> Passage provided
★ ★ ★

AT&T placed a big bet on advertising, but can it pay off? (charts)

Content and ad tech investments drive AT&T’s advertising revenues up

Source: AT&T Q4 2018 earnings report

In June 2018, AT&T acquired Time Warner for US$109 billion and established its WarnerMedia unit (including Warner Brothers Studios and Turner Channels). The purchase quadrupled its advertising inventory, which was further extended with the purchase of a controlling stake in Otter Media (valued at US$1 billion) in August 2018.  That same month AT&T acquired the global, sell-side advertising platform AppNexus (estimated value US$1.6 billion). In September 2018, it combined AppNexus adtech with AT&T’s existing advertising and analytics businesses to form Xandr.

The intention was to increase the value of advertising and monetise it by leveraging adtech and combined data assets to enable more accurate targeting of ads across channels, formats and devices.

The addition of AppNexus resulted in Xandr revenues of US$566 million in the fourth quarter 2018 – a 48.6% increase on the previous year (without AppNexus, growth was 26%).  This, coupled with revenues from its additional ad inventory (Warner Media), helped AT&T to more than quadruple quarterly ad revenue year-on-year and took ad revenues close to US$4.5 billion annually.

However this revenue came at a higher cost than Xandr had previously experienced and its margin was driven down.

★ ★ ★

Reproduce a portion of the AT&T advertising article verbatim, starting at the words "The addition of" and ending after "US$4.5 billion annually.". The records below are separate from the AT&T advertising article.

> Supplied material
★ ★ ★

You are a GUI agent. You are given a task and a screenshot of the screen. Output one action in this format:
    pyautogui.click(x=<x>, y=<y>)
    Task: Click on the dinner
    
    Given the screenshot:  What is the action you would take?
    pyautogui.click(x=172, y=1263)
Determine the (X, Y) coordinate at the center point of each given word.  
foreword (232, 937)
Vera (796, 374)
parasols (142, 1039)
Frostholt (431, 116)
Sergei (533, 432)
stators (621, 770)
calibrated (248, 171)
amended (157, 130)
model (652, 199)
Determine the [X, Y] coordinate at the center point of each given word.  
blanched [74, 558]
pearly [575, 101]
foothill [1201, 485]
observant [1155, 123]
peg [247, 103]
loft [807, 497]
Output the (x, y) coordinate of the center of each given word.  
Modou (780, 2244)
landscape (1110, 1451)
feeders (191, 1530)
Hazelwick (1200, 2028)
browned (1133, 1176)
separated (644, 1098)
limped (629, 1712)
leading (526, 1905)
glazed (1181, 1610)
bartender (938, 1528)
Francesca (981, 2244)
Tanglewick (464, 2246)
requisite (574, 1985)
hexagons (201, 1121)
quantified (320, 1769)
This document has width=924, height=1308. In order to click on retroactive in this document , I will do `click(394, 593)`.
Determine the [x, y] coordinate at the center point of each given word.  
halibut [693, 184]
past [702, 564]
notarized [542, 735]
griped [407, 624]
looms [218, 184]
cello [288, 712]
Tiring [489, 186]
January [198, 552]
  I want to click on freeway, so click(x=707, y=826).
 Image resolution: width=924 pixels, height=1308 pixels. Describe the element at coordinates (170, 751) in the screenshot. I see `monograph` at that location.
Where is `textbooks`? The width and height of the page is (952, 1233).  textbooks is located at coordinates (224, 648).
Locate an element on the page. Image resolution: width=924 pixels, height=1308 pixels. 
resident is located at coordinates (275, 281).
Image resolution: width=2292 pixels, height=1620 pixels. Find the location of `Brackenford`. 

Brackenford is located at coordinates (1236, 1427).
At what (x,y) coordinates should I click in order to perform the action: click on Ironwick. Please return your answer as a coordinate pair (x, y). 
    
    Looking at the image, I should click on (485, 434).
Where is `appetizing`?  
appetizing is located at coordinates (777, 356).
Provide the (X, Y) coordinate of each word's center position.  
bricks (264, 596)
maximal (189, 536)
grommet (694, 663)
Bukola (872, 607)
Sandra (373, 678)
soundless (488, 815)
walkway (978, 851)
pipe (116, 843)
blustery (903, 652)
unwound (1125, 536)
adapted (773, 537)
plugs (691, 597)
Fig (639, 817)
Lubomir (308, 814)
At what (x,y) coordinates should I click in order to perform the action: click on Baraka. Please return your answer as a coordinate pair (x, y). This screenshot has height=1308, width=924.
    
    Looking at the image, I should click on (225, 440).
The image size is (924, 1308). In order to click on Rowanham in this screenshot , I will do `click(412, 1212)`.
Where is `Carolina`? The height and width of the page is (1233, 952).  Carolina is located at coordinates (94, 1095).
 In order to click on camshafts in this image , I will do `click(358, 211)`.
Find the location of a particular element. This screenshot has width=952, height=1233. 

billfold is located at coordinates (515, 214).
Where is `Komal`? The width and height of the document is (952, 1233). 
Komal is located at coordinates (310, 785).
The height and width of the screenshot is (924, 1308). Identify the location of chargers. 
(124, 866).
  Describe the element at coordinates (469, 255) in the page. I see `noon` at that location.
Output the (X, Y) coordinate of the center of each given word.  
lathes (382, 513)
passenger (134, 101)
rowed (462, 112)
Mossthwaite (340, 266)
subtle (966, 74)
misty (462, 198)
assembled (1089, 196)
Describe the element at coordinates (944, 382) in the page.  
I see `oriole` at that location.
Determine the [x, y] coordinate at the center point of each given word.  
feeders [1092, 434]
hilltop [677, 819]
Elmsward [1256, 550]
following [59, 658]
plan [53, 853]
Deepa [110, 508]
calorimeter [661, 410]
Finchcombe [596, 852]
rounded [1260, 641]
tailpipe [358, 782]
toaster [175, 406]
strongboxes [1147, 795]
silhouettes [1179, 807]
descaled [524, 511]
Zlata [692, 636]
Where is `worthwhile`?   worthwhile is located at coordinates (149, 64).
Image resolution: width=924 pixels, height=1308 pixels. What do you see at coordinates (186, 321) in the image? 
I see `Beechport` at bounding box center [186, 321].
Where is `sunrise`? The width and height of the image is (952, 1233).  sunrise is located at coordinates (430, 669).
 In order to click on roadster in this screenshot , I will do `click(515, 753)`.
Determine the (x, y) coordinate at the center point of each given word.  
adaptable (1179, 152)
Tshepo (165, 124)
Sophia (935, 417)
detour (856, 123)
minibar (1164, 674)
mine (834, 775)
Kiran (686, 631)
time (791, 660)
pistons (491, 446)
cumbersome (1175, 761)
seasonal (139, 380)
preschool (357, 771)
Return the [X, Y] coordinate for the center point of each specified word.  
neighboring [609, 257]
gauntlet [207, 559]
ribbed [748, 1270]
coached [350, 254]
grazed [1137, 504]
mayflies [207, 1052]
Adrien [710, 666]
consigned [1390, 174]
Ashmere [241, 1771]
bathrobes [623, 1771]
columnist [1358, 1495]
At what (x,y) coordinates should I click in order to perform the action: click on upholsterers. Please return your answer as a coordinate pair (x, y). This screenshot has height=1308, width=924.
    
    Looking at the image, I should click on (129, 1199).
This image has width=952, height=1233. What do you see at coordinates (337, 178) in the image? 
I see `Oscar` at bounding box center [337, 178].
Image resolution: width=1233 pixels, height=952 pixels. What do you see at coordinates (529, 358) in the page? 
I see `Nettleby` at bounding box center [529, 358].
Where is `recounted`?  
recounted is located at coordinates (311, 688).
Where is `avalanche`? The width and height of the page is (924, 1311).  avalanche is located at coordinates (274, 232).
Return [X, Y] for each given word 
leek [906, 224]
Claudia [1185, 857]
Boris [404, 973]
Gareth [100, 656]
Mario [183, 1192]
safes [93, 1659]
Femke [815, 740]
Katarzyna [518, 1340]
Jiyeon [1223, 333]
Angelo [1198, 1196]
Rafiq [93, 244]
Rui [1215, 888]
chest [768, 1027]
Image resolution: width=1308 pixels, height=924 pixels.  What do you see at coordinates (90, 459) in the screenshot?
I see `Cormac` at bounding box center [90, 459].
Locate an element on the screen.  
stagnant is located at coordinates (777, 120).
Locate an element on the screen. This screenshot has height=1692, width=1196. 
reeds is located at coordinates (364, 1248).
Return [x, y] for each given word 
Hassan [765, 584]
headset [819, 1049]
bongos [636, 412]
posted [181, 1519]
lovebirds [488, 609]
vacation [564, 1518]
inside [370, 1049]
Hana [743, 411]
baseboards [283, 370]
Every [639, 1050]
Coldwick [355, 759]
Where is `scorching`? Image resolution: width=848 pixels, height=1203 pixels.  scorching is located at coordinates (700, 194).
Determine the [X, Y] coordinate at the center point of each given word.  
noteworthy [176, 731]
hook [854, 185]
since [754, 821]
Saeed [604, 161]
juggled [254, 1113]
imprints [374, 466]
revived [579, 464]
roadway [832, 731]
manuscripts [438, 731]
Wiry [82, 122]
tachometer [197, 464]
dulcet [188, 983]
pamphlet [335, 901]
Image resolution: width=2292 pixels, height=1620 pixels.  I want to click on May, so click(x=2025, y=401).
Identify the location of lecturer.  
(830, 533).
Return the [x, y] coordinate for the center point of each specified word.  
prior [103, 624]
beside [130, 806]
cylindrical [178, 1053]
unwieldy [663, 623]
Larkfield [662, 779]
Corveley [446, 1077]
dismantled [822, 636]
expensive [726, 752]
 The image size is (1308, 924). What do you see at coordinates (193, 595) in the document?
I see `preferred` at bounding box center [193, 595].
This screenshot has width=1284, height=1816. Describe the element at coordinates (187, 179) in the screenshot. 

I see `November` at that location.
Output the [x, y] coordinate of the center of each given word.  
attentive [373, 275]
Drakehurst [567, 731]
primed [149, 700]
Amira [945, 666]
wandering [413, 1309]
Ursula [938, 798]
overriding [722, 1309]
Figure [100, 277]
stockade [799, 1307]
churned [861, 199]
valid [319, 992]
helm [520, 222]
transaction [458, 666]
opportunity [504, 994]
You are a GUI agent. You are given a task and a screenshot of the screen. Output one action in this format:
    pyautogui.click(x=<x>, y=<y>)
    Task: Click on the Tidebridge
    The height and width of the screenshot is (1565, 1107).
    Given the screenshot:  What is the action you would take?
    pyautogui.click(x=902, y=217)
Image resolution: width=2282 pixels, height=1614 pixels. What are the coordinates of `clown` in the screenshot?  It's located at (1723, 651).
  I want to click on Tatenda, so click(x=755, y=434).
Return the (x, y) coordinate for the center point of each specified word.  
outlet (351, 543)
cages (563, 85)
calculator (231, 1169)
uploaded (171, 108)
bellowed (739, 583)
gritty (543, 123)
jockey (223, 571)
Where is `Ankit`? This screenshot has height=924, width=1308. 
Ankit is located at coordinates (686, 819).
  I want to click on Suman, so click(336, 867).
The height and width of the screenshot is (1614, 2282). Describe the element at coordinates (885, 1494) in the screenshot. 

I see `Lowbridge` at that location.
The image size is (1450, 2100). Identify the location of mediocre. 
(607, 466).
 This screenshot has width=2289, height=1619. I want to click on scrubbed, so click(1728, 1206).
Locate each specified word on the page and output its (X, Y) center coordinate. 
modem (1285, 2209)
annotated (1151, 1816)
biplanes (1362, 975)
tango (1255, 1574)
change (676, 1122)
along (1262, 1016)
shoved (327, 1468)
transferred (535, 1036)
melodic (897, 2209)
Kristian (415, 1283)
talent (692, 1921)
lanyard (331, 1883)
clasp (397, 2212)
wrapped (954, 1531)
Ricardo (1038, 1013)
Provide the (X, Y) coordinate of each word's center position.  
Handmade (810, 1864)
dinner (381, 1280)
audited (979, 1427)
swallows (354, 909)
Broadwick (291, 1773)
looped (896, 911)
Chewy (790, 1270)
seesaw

★ ★ ★

> Written response
The addition of AppNexus resulted in Xandr revenues of US$566 million in the fourth quarter 2018 – a 48.6% increase on the previous year (without AppNexus, growth was 26%).  This, coupled with revenues from its additional ad inventory (Warner Media), helped AT&T to more than quadruple quarterly ad revenue year-on-year and took ad revenues close to US$4.5 billion annually.